Merck and GE Healthcare have formed a clinical study collaboration, license and supply agreement for use of [18F]Flutemetamol, an investigational positron emission tomography (PET) imaging agent, to support Merck's development of MK-8931, a novel oral beta amyloid precursor protein site cleaving enzyme (BACE) inhibitor and Merck's lead investigational candidate for Alzheimer's disease (AD).

Currently, AD is diagnosed by clinical examination (i.e., medical history, physical, neurological, psychiatric and neuropsychological exams, laboratory tests and MRI or CT scan). An AD diagnosis can only be confirmed through histopathological identification of characteristic features, including beta amyloid plaques, in post-mortem brain samples.

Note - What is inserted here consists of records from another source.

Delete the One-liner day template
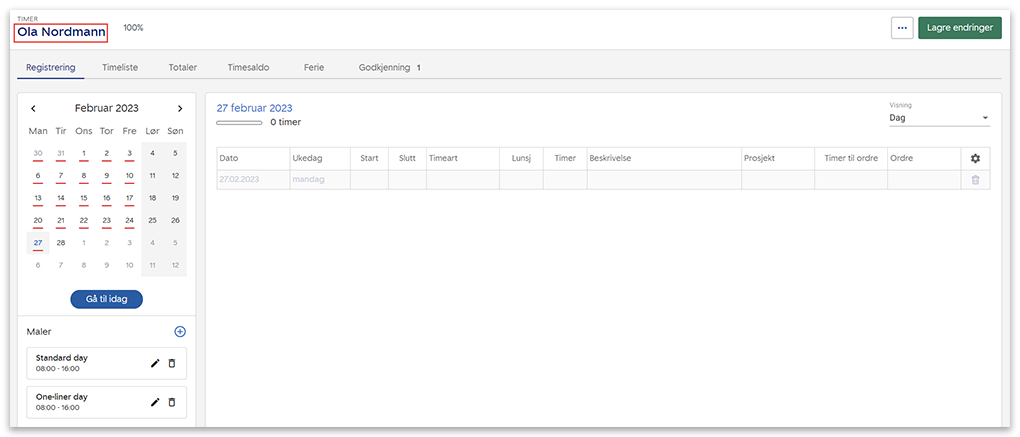click(172, 402)
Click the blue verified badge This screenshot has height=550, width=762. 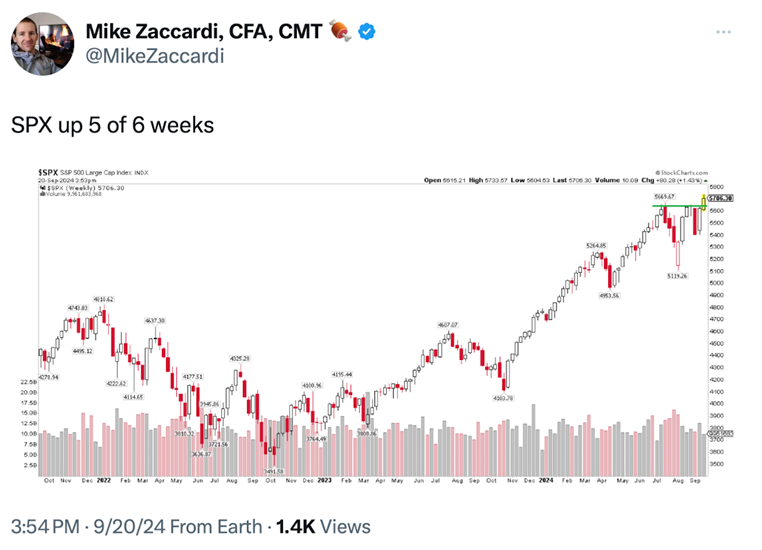click(367, 32)
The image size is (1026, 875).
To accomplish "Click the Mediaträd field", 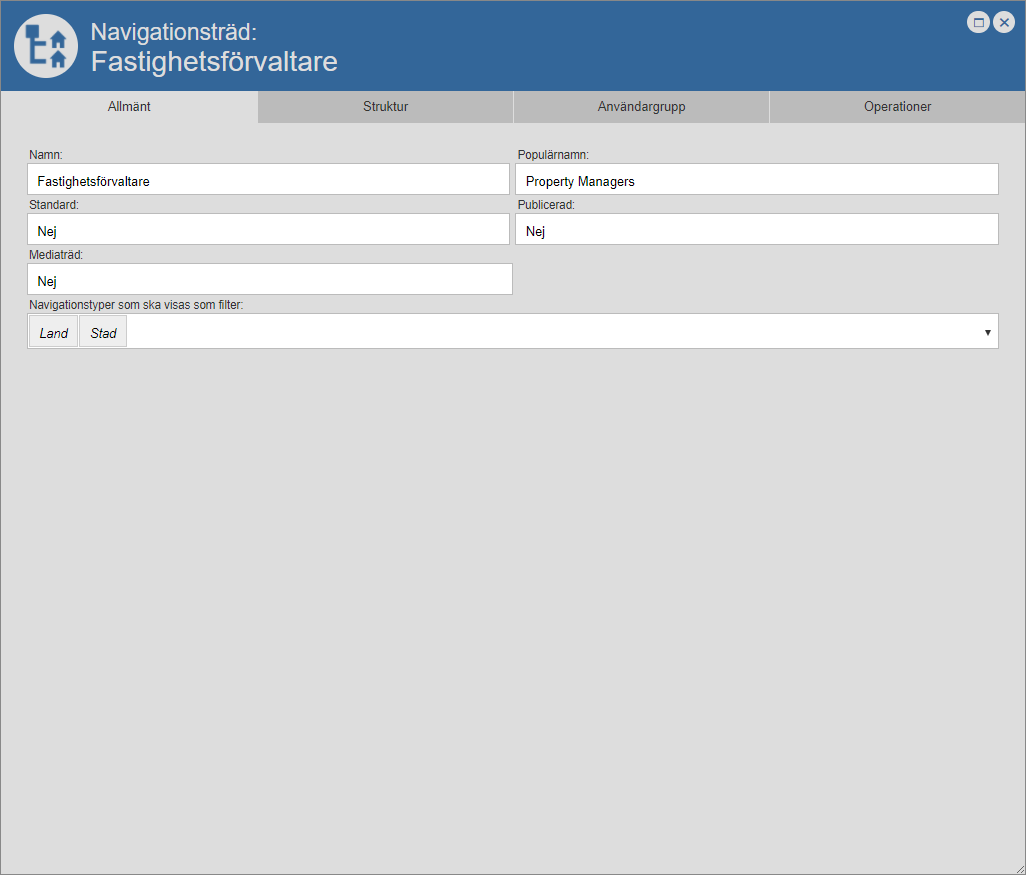I will click(x=270, y=280).
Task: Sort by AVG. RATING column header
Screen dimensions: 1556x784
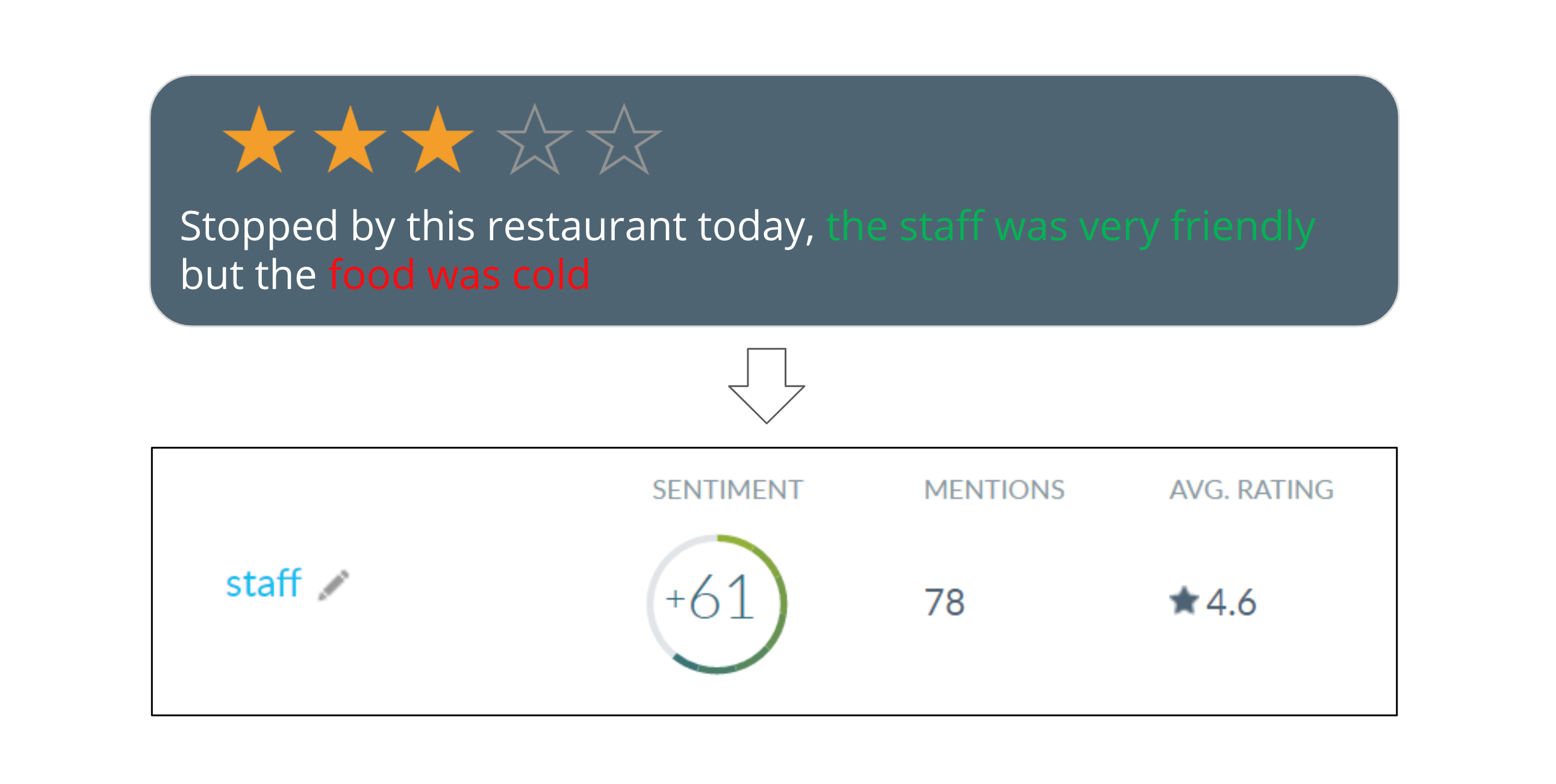Action: tap(1251, 489)
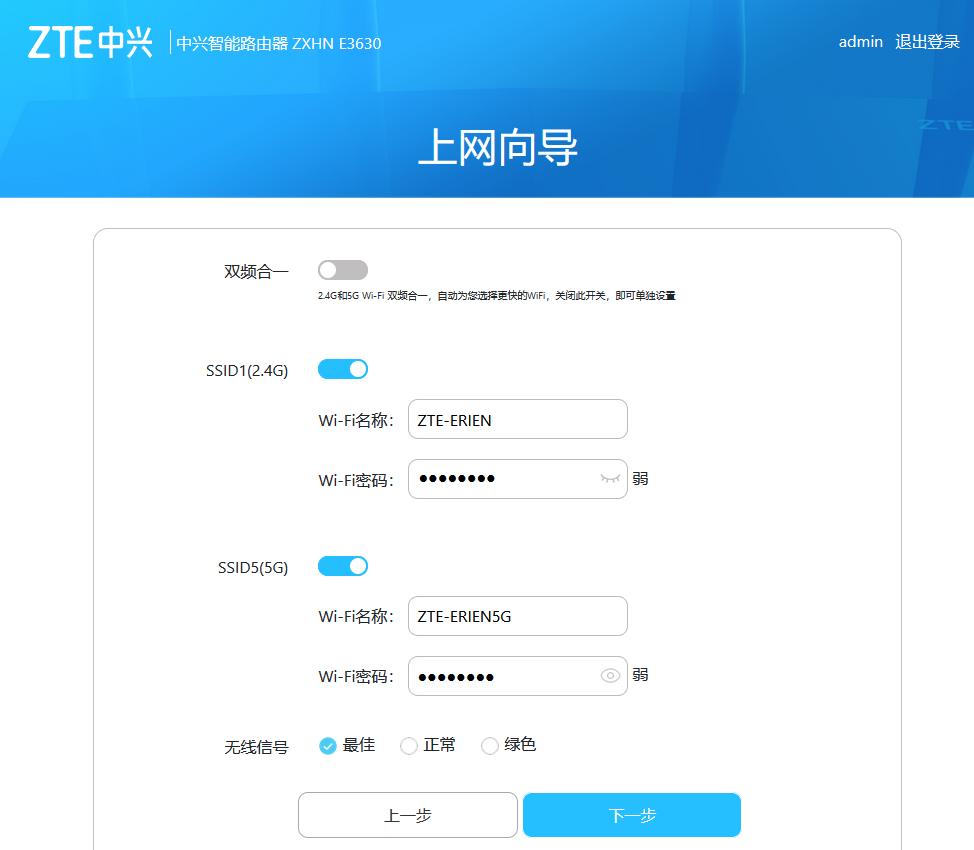Click the 弱 strength indicator beside 5G password
974x850 pixels.
(x=641, y=676)
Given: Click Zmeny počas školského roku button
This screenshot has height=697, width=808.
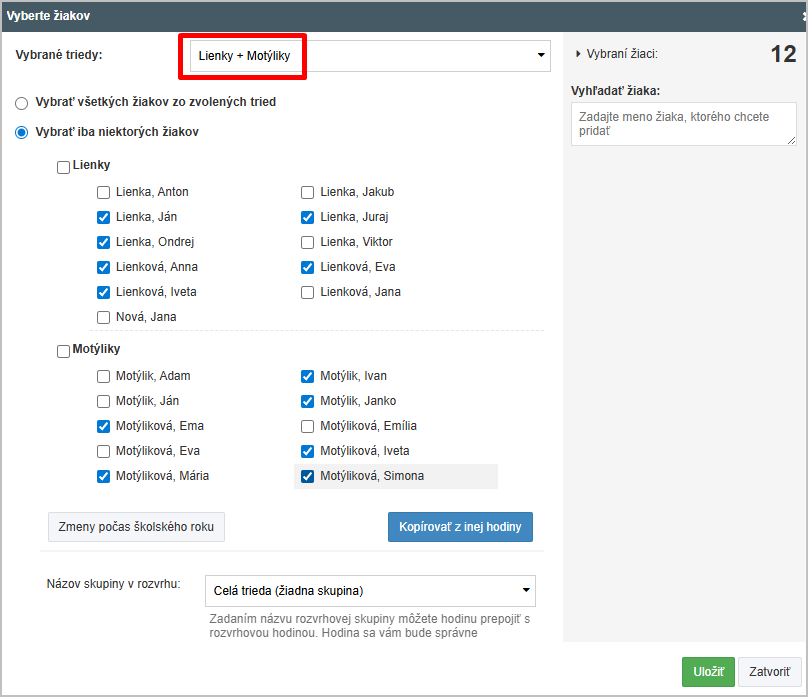Looking at the screenshot, I should pyautogui.click(x=136, y=527).
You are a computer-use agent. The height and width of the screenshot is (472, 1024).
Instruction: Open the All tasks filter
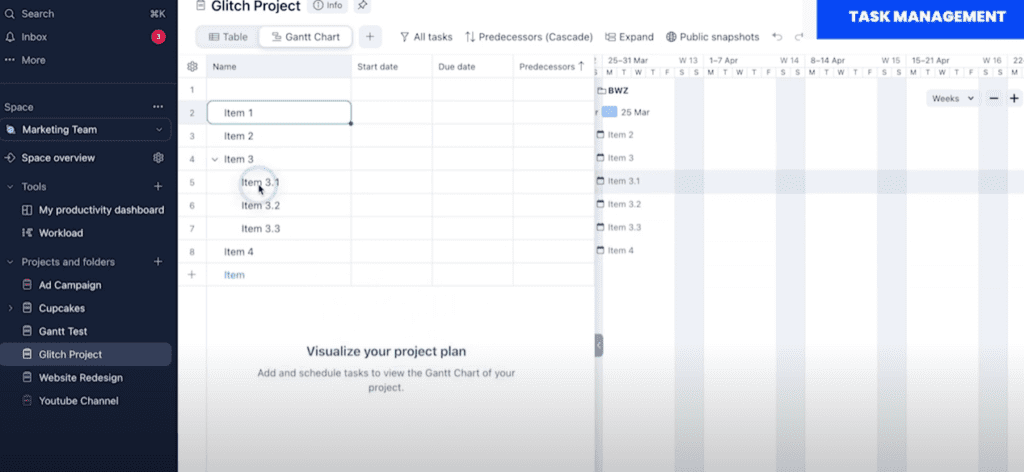tap(426, 37)
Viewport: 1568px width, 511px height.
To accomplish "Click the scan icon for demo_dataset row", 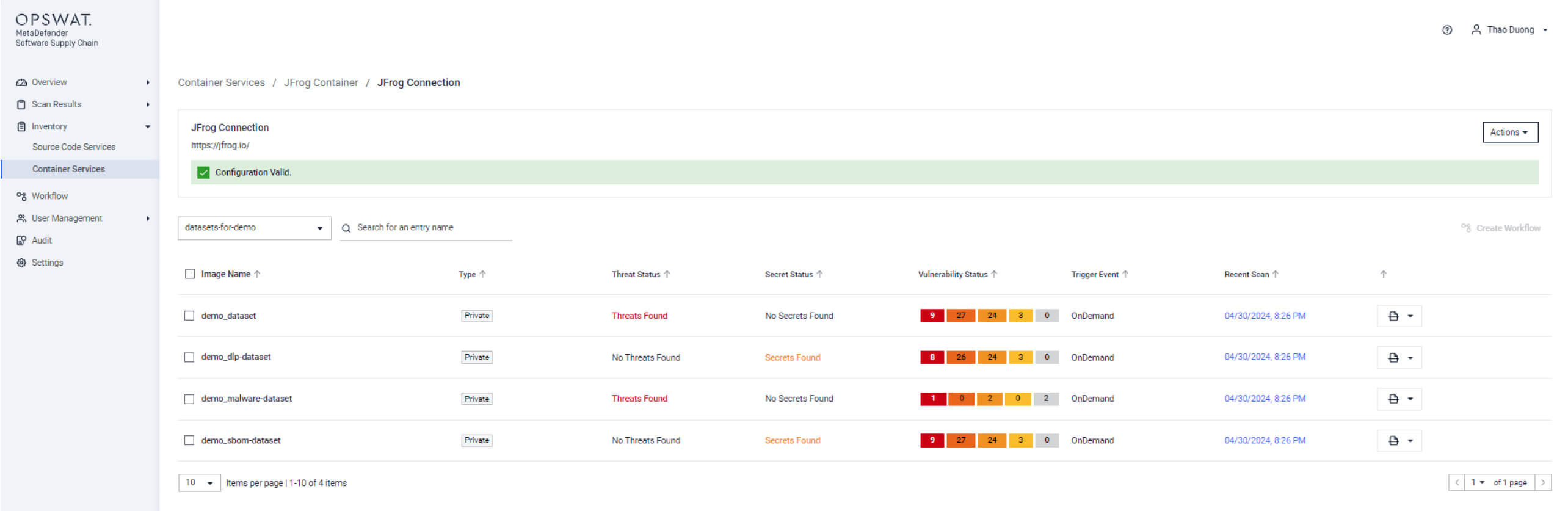I will tap(1393, 316).
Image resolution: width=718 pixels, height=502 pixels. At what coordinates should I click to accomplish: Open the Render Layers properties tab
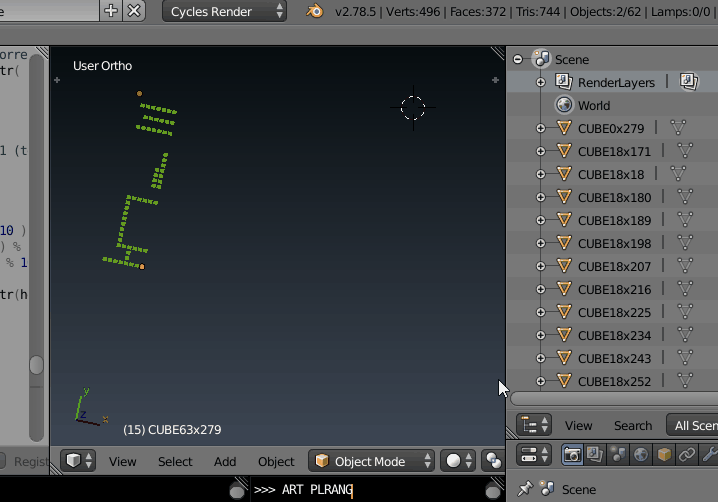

"There is a serious unmet need for a reliable method for measuring beta amyloid deposits to help physicians diagnose Alzheimer's disease at its different stages and study its progression," said Darryle Schoepp, Ph.D., senior vice president, head of neuroscience and ophthalmology, Merck Research Laboratories. "This agreement will allow us to employ an investigational imaging agent to help identify patients who might benefit from an anti-amyloid therapy and enable clinical evaluation of our lead BACE inhibitor candidate for Alzheimer's disease, MK-8931."

Through the collaboration, GE Healthcare will supply [18F]Flutemetamol to help select patients for clinical trials and evaluate this investigational agent as a companion diagnostic tool. A joint Merck and GE Healthcare imaging advisory committee will oversee the planned imaging studies.

"In clinical trials, [18F]Flutemetamol demonstrated consistent performance in the visual detection of beta amyloid in the brain when compared with histopathology data," said Jonathan Allis, general manager, PET, GE Healthcare Medical Diagnostics. "[18F]Flutemetamol imaging has the potential to be part of a larger diagnostic workup that may help doctors rule out Alzheimer's disease by reliably showing the absence of amyloid deposits in patients with unexplained loss of cognitive function."